Vedantham and team discovered the lens within a survey of 1800 active galaxies, which has been ongoing since 2008. The team focused on an active galaxy called PKS 1413+135, located about three billion light-years away and which mysteriously brightened, first in 2009 and then again in 2014. Something between us and the galaxy, with a mass equivalent to 10,000 suns, is warping space into a cosmic magnifying glass.

A new approach to finding lenses

Gravitational lensing occurs when the large mass of an object bends space to such a degree that it magnifies the light of more distant objects, and even creates multiple distorted images of those background objects. On large scales, galaxy clusters regularly act as lenses for more distant galaxies. On much smaller scales, exoplanets have been spotted briefly magnifying the light of background stars in cases of gravitational “micro-lenses”.

On the other hand, gravitational “milli-lensing” falls between the two extremes, where objects smaller than galaxies but more massive than individual stars or planets form the lenses, but they are so hard to spot that none had been found until now.

The multiple images a milli-lens creates are spaced so narrowly that they are at the limit of our current telescopic sensitivity. Instead Vedantham’s team has adopted what he describes as “a new approach to finding and studying milli-lenses”. Instead of looking for multiply lensed images, they searched for signs of what they call “symmetric achromatic variability” – the symmetrical brightening and fading of radio emission from an object that is passing precisely behind the lens for about a year. Vedantham’s team suggest that the milli-lens magnified the light from two clumps of searingly hot plasma – one in 2009, the other in 2014 – that were moving along jets blasting out from PKS 1413+135’s central black hole.

Mystery magnifier

The real mystery is the identity of the object acting as the lens. A large star cluster could do the trick, although there are no obvious intervening foreground galaxies where such a cluster could reside, meaning it would have to be within a faint dwarf galaxy that has yet to be discovered. Alternatively, it could be an intermediate mass black hole, perhaps one that was made just after the Big Bang.

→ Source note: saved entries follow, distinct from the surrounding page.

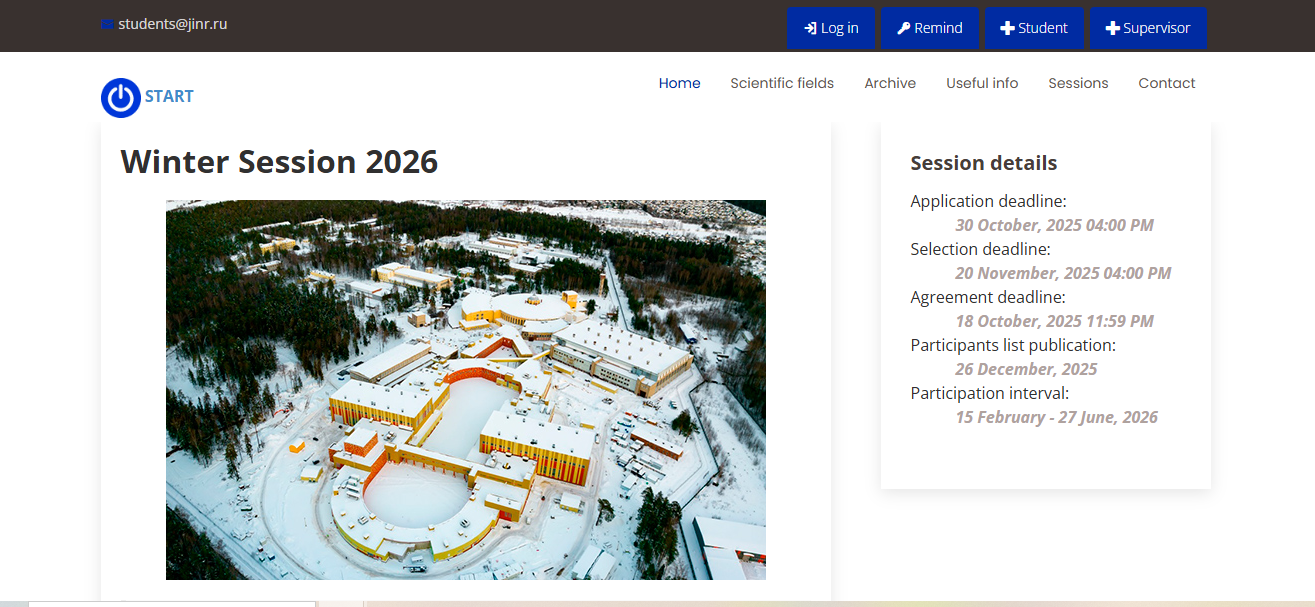Image resolution: width=1315 pixels, height=607 pixels.
Task: Click the Session details panel heading
Action: pyautogui.click(x=983, y=163)
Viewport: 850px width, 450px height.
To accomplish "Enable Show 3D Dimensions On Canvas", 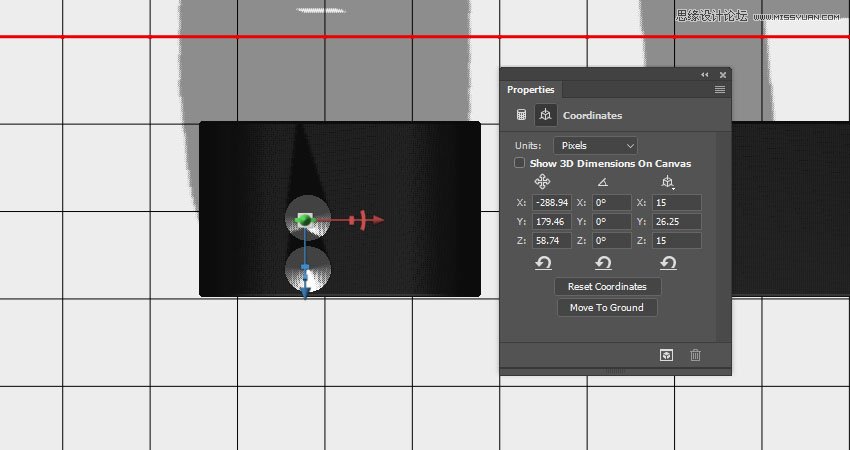I will [519, 163].
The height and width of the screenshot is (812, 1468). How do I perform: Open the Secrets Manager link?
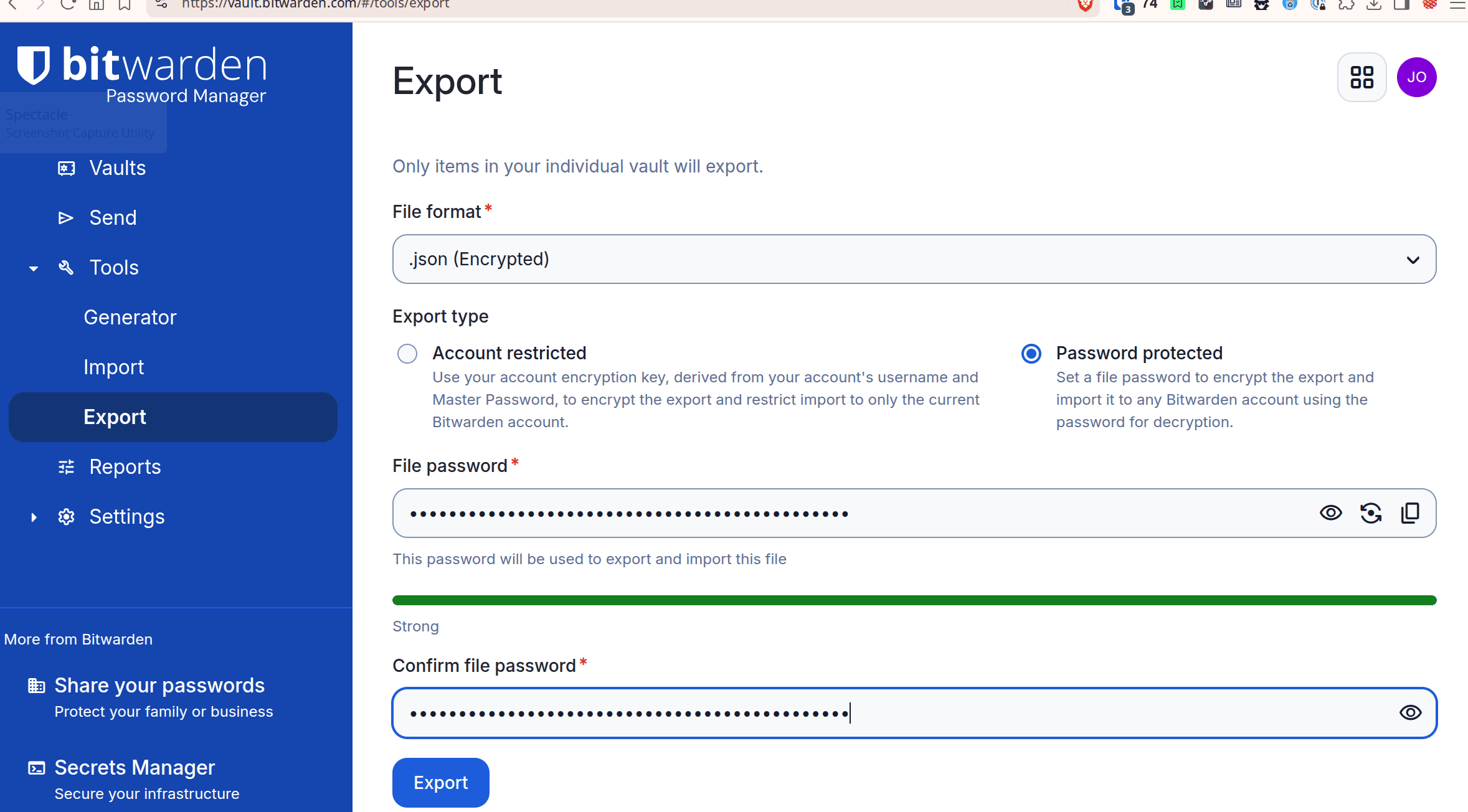point(135,768)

“A black hole always fits the bill,” says Vedantham. If it is a black hole, then it is possible it is a member of a large population of primordial black holes that wander alone through space and could account for a significant fraction of dark matter (see our earlier story).

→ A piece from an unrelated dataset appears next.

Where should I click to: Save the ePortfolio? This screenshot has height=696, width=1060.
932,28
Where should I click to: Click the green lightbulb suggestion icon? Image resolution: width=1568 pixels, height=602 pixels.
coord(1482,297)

Even if the lensing object is something more mundane like a star cluster, it could still be used to probe dark matter. “Different dark-matter theories make different predictions about structure formation in the universe,” says Vedantham. Therefore, the nature of dark matter can have repercussions for the relative numbers of clumps of matter at different scales, from galaxy clusters to individual galaxies to star clusters and giant molecular clouds. “By observing the abundance of galaxies of different mass we have put these theories to the test, but the lower mass range has always been out of reach,” he says.

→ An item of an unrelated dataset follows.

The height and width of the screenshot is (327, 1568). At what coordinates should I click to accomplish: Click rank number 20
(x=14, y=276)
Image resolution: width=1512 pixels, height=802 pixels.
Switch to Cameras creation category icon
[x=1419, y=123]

To Vedantham’s mind, gravitational milli-lensing is the only “realistic” way of probing matter in this lower mass range, and if more milli-lenses can be discovered they could help define our models of dark matter. Already Vedantham believes his team has identified a second milli-lens, seen by the University of Michigan Radio Astronomy Observatory in the active galaxy AO 0235+164, which displayed variability in 1994 and 1999 across a wide range of wavelengths (hence the phenomenon being described as achromatic). It is hoped that sophisticated “very-long-baseline interferometry” (VLBI) techniques could soon have the resolution to detect the multiple images of milli-lenses and provide another way of discovering them.

The research is published in The Astrophysical Journal.